__TASK TO CARRY OUT__. Each record must be reproduced exactly as it is shown.

__MATERIAL FOR THE TASK__.
* * *
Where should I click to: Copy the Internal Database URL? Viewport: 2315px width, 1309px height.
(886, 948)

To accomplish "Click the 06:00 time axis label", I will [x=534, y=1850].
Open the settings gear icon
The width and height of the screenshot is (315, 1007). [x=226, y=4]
* * *
__PROBLEM SOLUTION__.
Where should I click to: Copy the Internal Database URL? Viewport: 2315px width, 1309px height.
(886, 948)

To accomplish "Click the 06:00 time axis label", I will [x=534, y=1850].
Open the settings gear icon
The width and height of the screenshot is (315, 1007). [x=226, y=4]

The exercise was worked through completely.